This is the first part of the Machine Learning series. For your convenience you can find other parts using the links below (or by guessing the address):
Part 1 — Linear regression in MXNet
Part 2 — Linear regression in SQL
Part 3 — Linear regression in SQL revisited
Part 4 — Linear regression in T-SQL

In this series I assume you do know basics of machine learning. I will provide some source code for different use cases but no extensive explanation. Let’s go.

Today we will take a look at linear regression in MXNet. We will predict sepal length in well know iris dataset.

I assume you have the dataset uploaded to s3. Let’s go with loading the dataset:

from mxnet import nd, autograd
import pandas as pd
import matplotlib.pyplot as plt
from sklearn.model_selection import train_test_split

local_file="/tmp/Iris.csv"
df = pd.read_csv("/blabla/" + local_file, delimiter=',', header = 0)

print df.shape

We can see some records with print df.head(3) or check different iris categories with df.iris.unique().

We have one target variable and four features. Let’s create two adttional:

df['i_setosa'] = 0
df.loc[(df['iris']=='setosa'), 'i_setosa']= 1
df['i_versicolor'] = 0
df.loc[(df['iris']=='versicolor'), 'i_versicolor']= 1

Two features similar to one hot encoding of categorical feature.

Time to prepare training and test datasets with: df_train, df_test = train_test_split( df, test_size=0.3, random_state=1)

Let’s get down to training. We start with defining the training variables and the target one:

independent_var = ['sepal_width','petal_length','petal_width','i_setosa','i_versicolor']
y_train = nd.array(df_train['sepal_length'])
X_train = nd.array(df_train[independent_var]) 
y_test = nd.array(df_test['sepal_length'])
X_test = nd.array(df_test[independent_var])

Let’s prepare class representing data instance:

class data:
    def __init__(self,X,y):
        self.X = nd.array(X) 
        self.y = nd.array(y)
        cols = X.shape[1]
        self.initialize_parameter(cols)

    def initialize_parameter(self,cols):
        self.w = nd.random.normal(shape = [cols, 1])
        self.b = nd.random.normal(shape = 1)
        self.params = [self.w, self.b]

        for x in self.params:
            x.attach_grad()

We initialize parameters and attach gradient calculation. This is a very nice feature, we don’t need to take care of derivatives, everything is taken care for us.

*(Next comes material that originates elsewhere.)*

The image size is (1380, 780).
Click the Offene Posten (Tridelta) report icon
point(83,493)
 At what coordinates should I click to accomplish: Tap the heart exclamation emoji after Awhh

Let’s now carry on with a single step for gradient:

class optimizer:
    def __init__(self):
        pass
    
    def GD(self,data_instance,lr):
        for x in data_instance.params:
            x[:] = x - x.grad * lr

We just subtract gradient multiplied by learning rate. Also, we use x[:] instead of x to avoid reinitializing the gradient. If we go with the latter, we will see the following error:

Check failed: !AGInfo::IsNone(*i) Cannot differentiate node because it is not in a computational graph. You need to set is_recording to true or use autograd.record() to save computational graphs for backward. If you want to differentiate the same graph twice, you need to pass retain_graph=True to backward.

Now, let’s train our model:


def main():
    # Modeling parameters
    learning_rate = 1e-2
    num_iters = 100
    
    data_instance = data(X_train,y_train) 

    opt = optimizer()
    gd = optimizer.GD
    
    loss_sequence = []
    
    for iteration in range(num_iters):
        with autograd.record():
            loss = nd.mean((nd.dot(X_train, data_instance.w) + data_instance.b - y_train)**2)
            
        loss.backward()
        gd(opt, data_instance, learning_rate)
        
        print ("iteration %s, Mean loss: %s" % (iteration,loss))
        loss_sequence.append(loss.asscalar())
        
    plt.figure(num=None,figsize=(8, 6))
    plt.plot(loss_sequence)
    plt.xlabel('iteration',fontsize=14)
    plt.ylabel('Mean loss',fontsize=14)

We should get the following:

Training - mean

Note that our loss uses mean whereas we could calculate just a sum. However, due to overflow problems we would get the following:

Training - sum

Finally, let’s check the performance of trained model:

MSE = nd.mean(((nd.dot(X_test, data_instance.w) + data_instance.b) - y_test)**2)
print ("Mean Squared Error on Test Set: %s" % (MSE))

Done.

Summary

We can see that linear regression is pretty concise and easy. However, this uses Python and Spark which me might want to avoid. In next parts we will take a look at different solutions.